Lavoy’s lip curled disdainfully. ‘I’m reporting to the captain, sailor.’
‘Exactly.’ Brashen’s voice was cold. ‘So get on with it. Althea, go see to the carpenter. Lavoy, what happened?’
‘Damn me if I know.’ The burly mate shrugged elaborately. ‘I just found her there and thought you’d like to know.’
There was no time to contradict him, nor was it the right time to let Brashen know she had left them alone together. Her heart in her mouth, she raced off to see what Lavoy had done to Amber.
6 AN INDEPENDENT WOMAN
A DRIZZLING RAIN WAS falling from the overcast sky. Water dripped endlessly from the bushes in the gardens. Wet brown leaves carpeted the sodden lawns. Serilla let the lace edge of the curtain fall back into place. She turned back to the room. The greyness of the day had crept inside the house and Serilla felt chill and old in its embrace. She had ordered the curtains drawn and the fire built up in an effort to warm the room. Instead of feeling cosier, she felt muffled and trapped in the day. Winter was creeping up on Bingtown. She shivered. Winter was always an unpleasant season at best. This year it was an untidy and unsettled time as well.

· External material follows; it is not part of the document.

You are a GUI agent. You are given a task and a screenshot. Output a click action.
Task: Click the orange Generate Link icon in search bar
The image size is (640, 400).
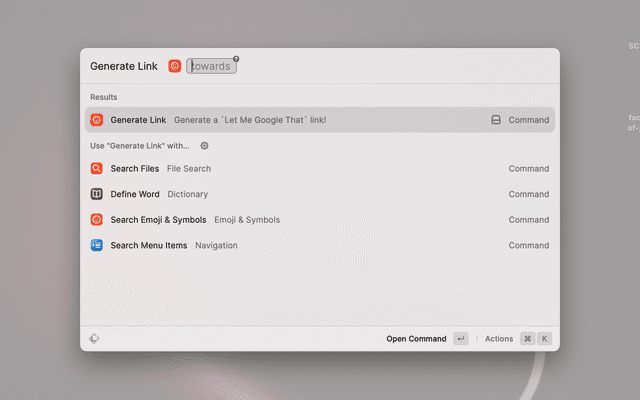click(175, 66)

Yesterday, with a heavy guard attending her, she had driven from Restart’s estate down into Bingtown. She had ordered the men to take the carriage through the town, along the old market, and past the wharves. Everywhere she had seen destruction and disrepair. She had looked in vain for signs of repair and rebirth in the shattered city. Burned homes and shops gave off their clinging odour of despair. Piers ended in charred tongues of wood. Two masts stuck up from the sullen waters of the harbour. All the folk out in the streets had been hooded and cloaked against the day’s chill, all hurrying somewhere. They looked away from her carriage as it passed. Even those streets of the city where the remnants of the City Guard patrolled seemed edgy and repressed.

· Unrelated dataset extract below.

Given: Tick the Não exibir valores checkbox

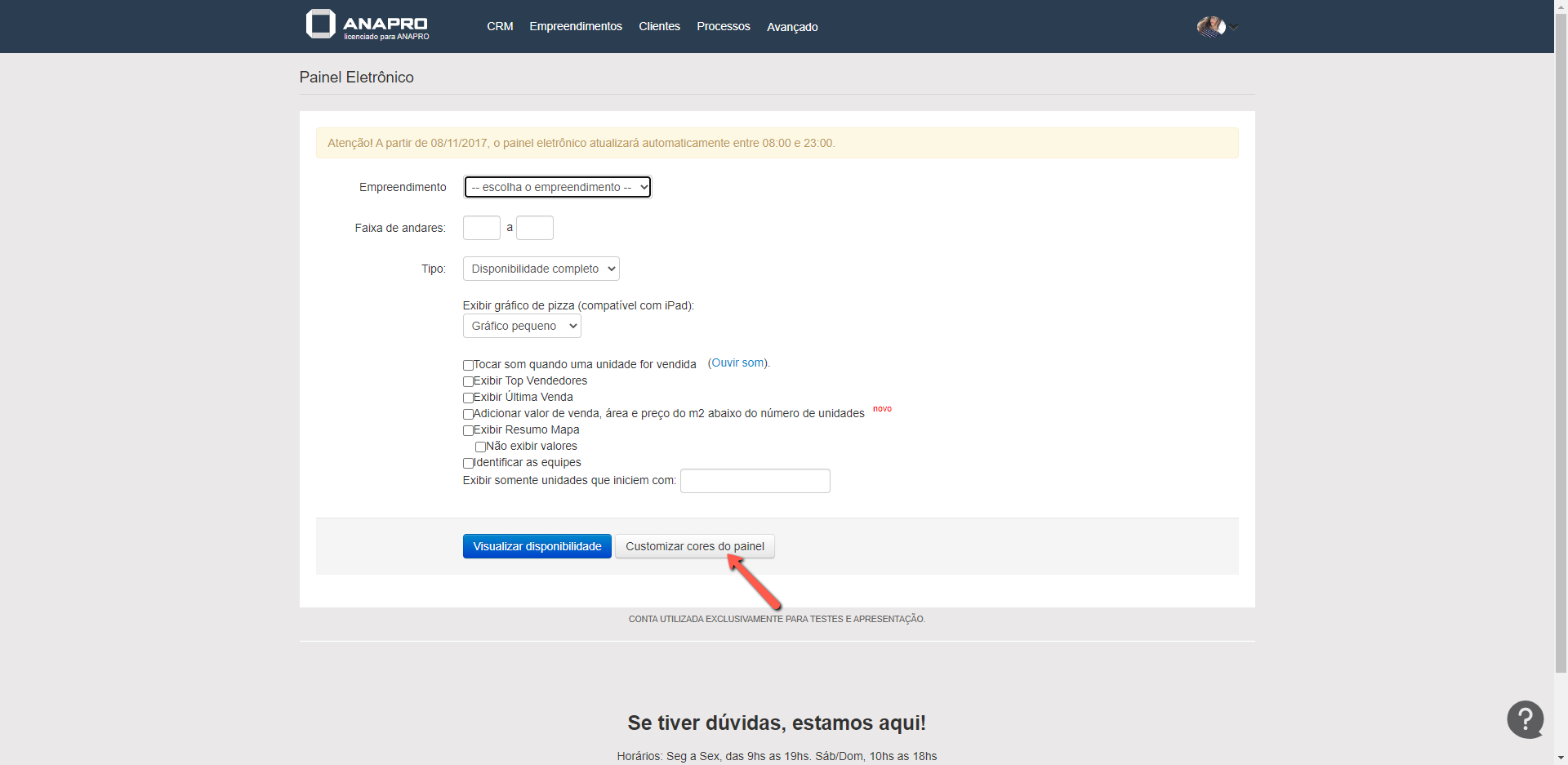Looking at the screenshot, I should tap(480, 447).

Gone were the bright teashops and prosperous trading companies. The bright and busy Bingtown that she had passed through on her first trip to Davad Restart’s house had died, leaving this smelly, untidy corpse. Rain Wild Street was a row of boarded-up shop fronts and deserted stores. The few places that were open for trade had a guarded, anxious look to them. Thrice her carriage had been turned back by barricades of rubble.

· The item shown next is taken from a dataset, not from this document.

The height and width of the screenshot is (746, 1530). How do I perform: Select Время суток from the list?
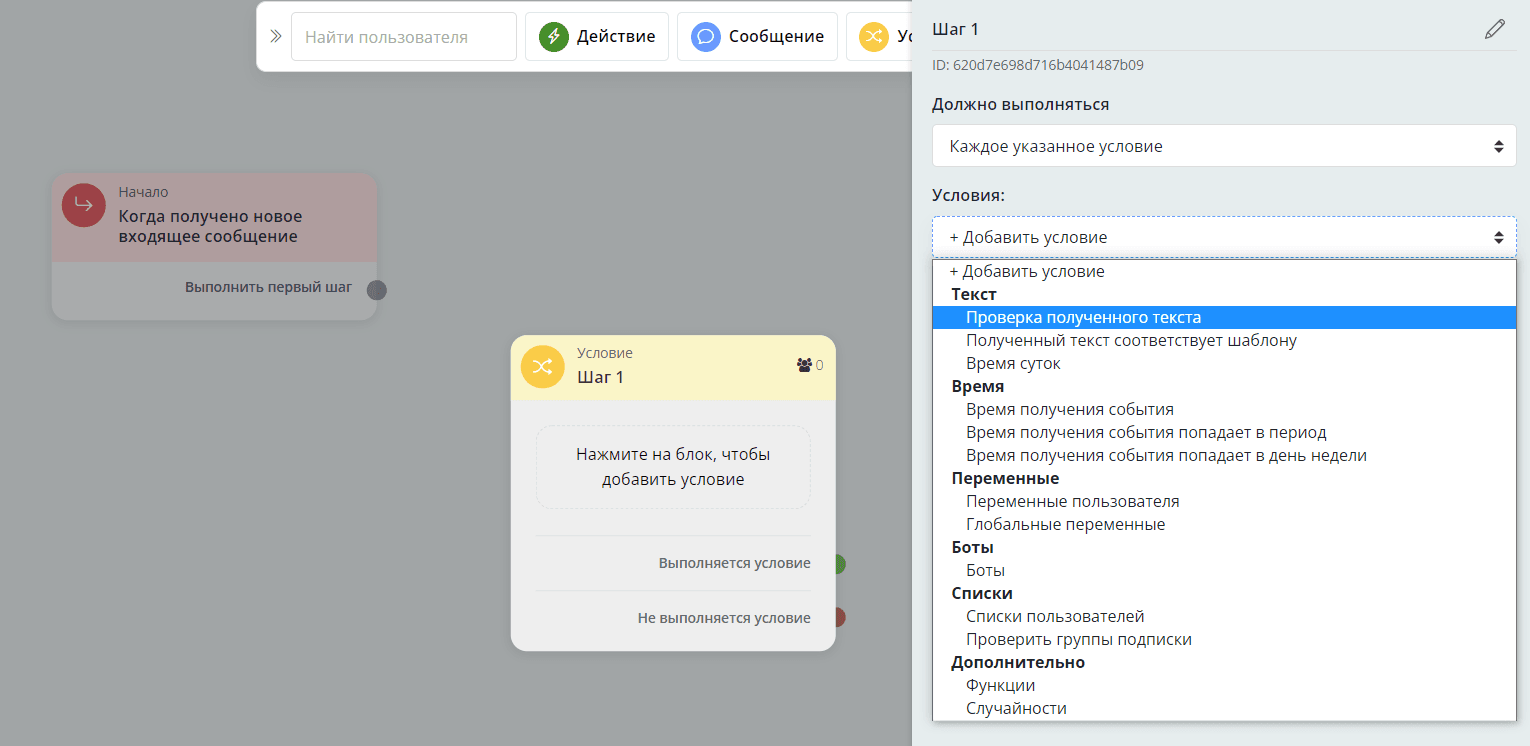click(x=1013, y=363)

She had planned to find merchants and neighbours who were making an effort to restore the city. She had imagined she would dismount from her carriage to greet them and praise their efforts. They were supposed to have invited her into their struggling shops, or walked her through their efforts at rebuilding. She would have congratulated them on their stout hearts, and they would have been honoured by her visit. Her plan had been to win their loyalty and love. Instead, she had seen only harried refugees, sullen-faced and withdrawn. No one had even offered her a greeting. She had returned to Davad’s house and simply gone up to her bed. She had no appetite for supper.